▶ _Problem statement_: Copy the material below word for word, starting at the line containing "At what (x,y)" and ending at the line containing "Looking at the", both lines included. Leave the pictures out of your copy.

▶ _Information shown_:
|---|
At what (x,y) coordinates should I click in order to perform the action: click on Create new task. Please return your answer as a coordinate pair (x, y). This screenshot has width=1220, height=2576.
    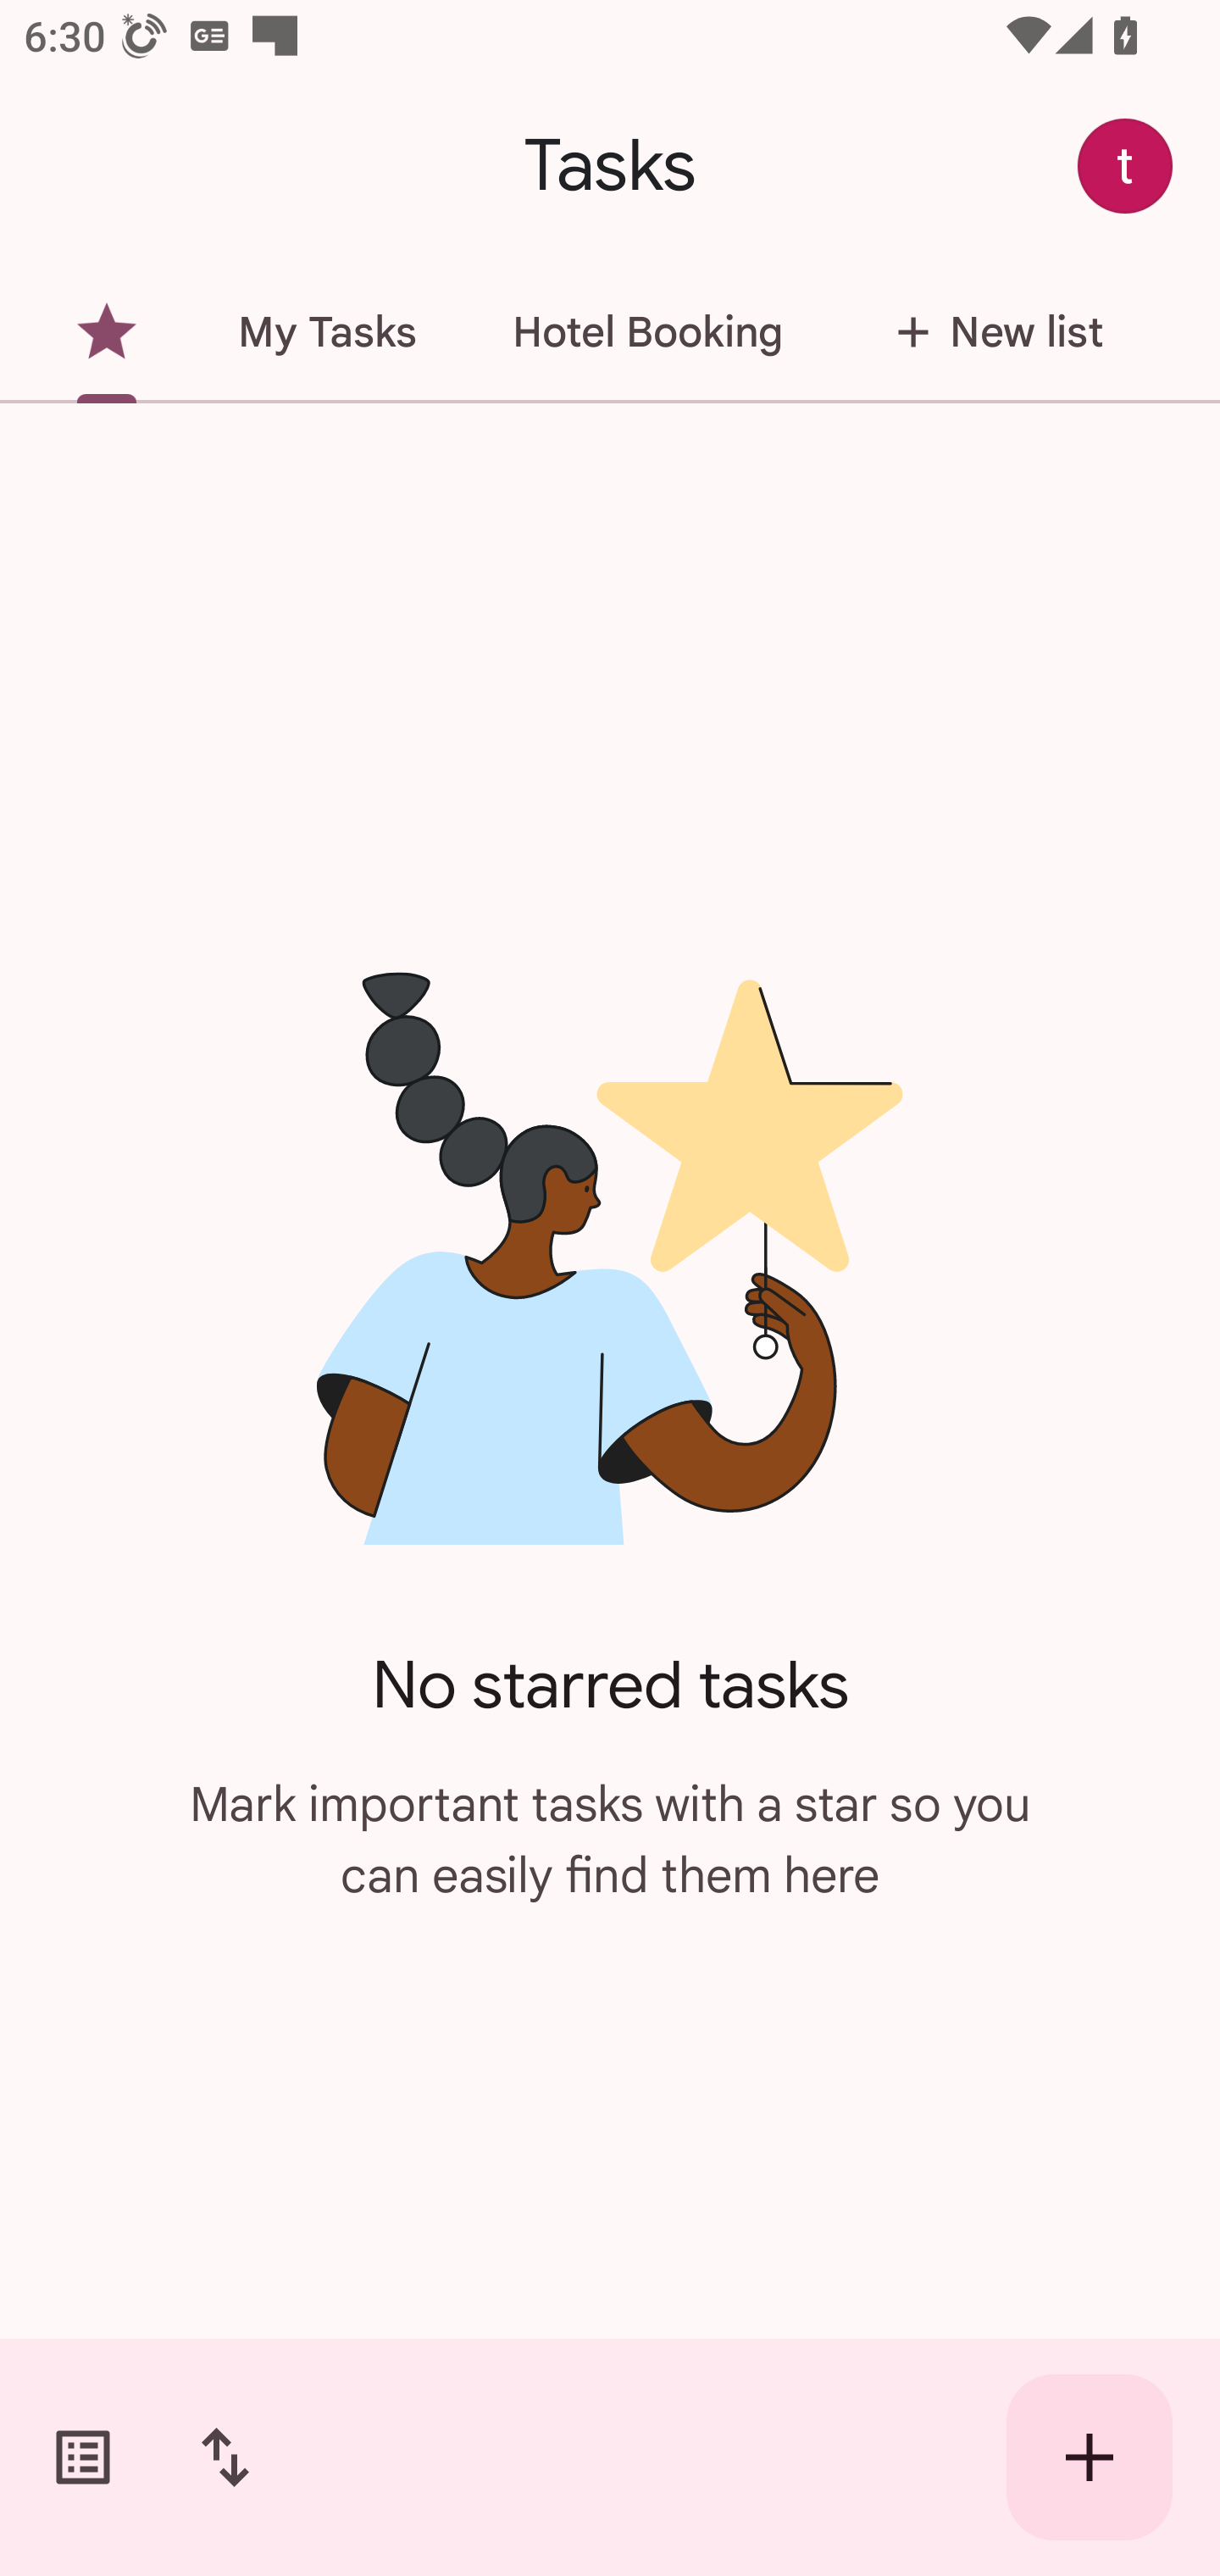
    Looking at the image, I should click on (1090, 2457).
|---|
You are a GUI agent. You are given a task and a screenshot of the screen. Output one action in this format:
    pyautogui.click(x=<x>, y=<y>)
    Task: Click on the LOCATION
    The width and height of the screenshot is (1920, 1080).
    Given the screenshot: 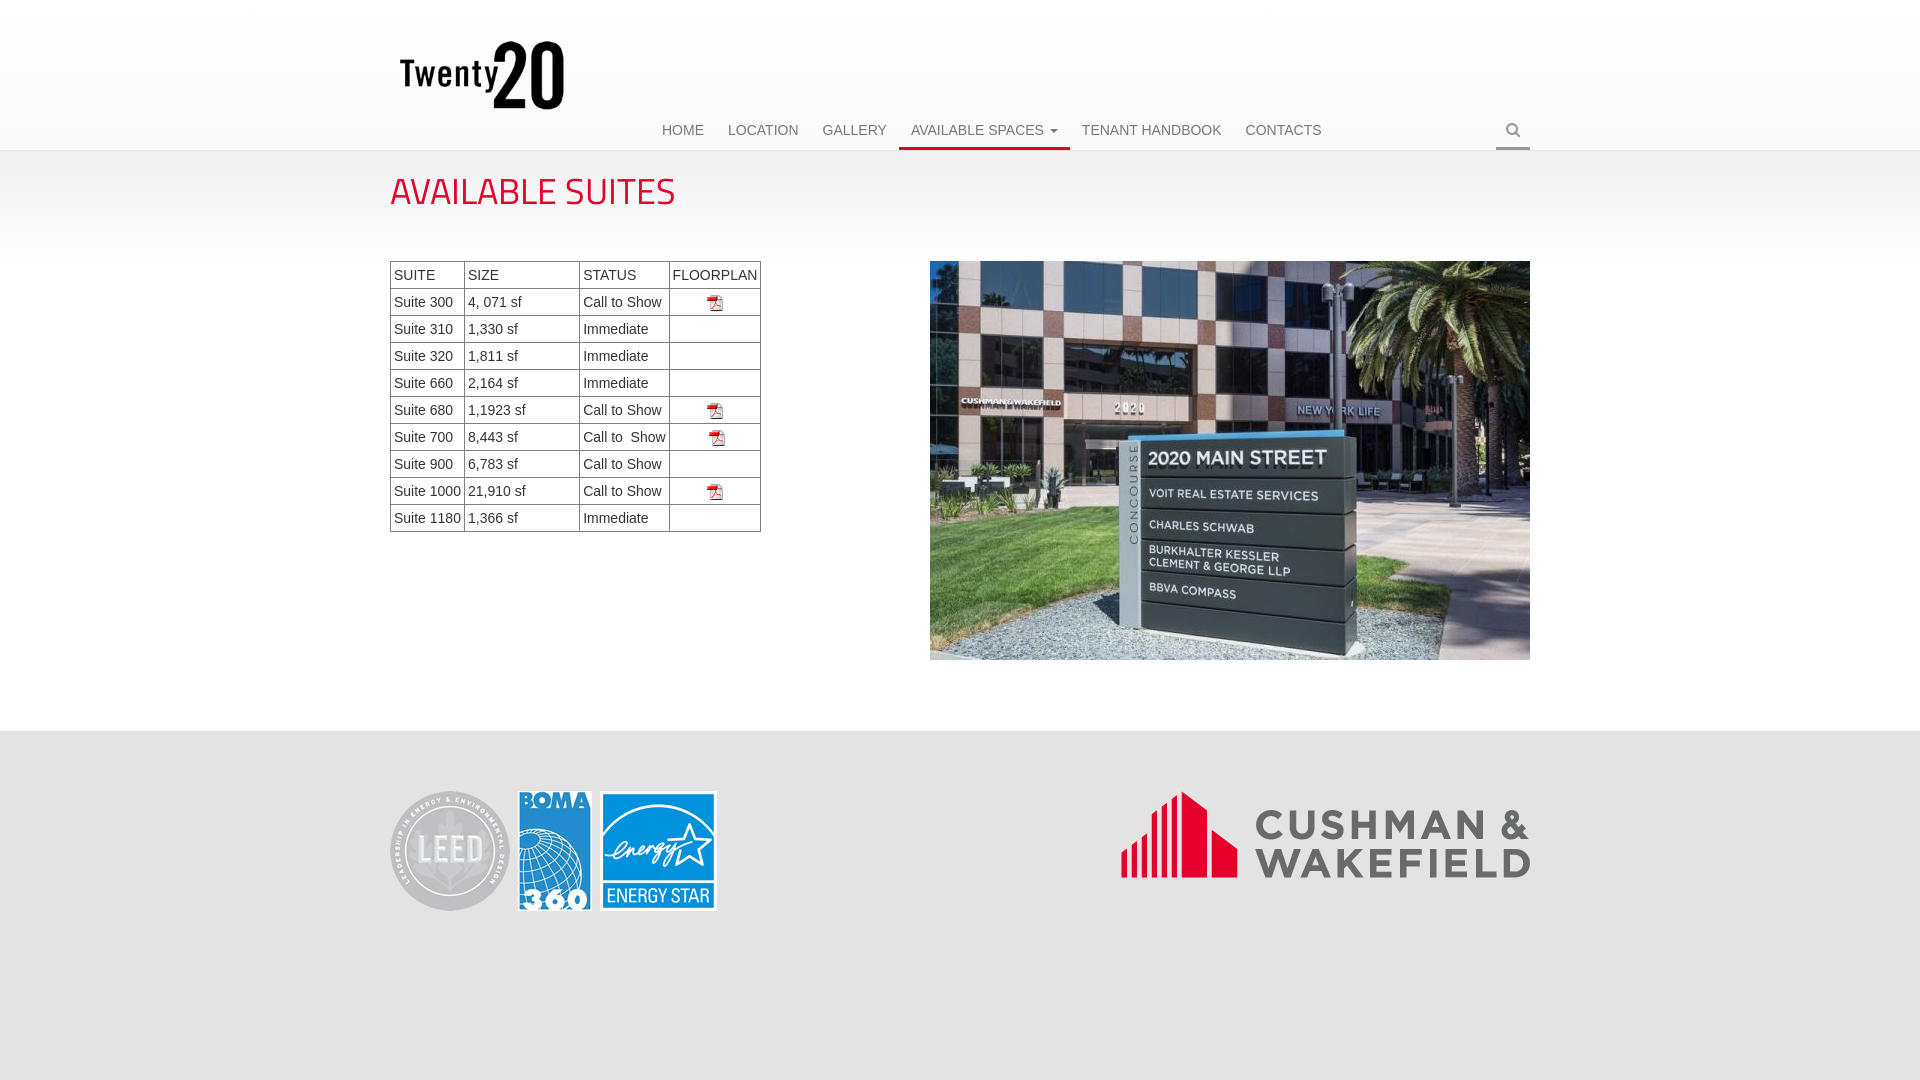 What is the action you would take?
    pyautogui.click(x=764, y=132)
|---|
▶ _Output for this task_:
At what (x,y) coordinates should I click in order to perform the action: click on Create new task. Please return your answer as a coordinate pair (x, y). This screenshot has width=1220, height=2576.
    Looking at the image, I should click on (1090, 2457).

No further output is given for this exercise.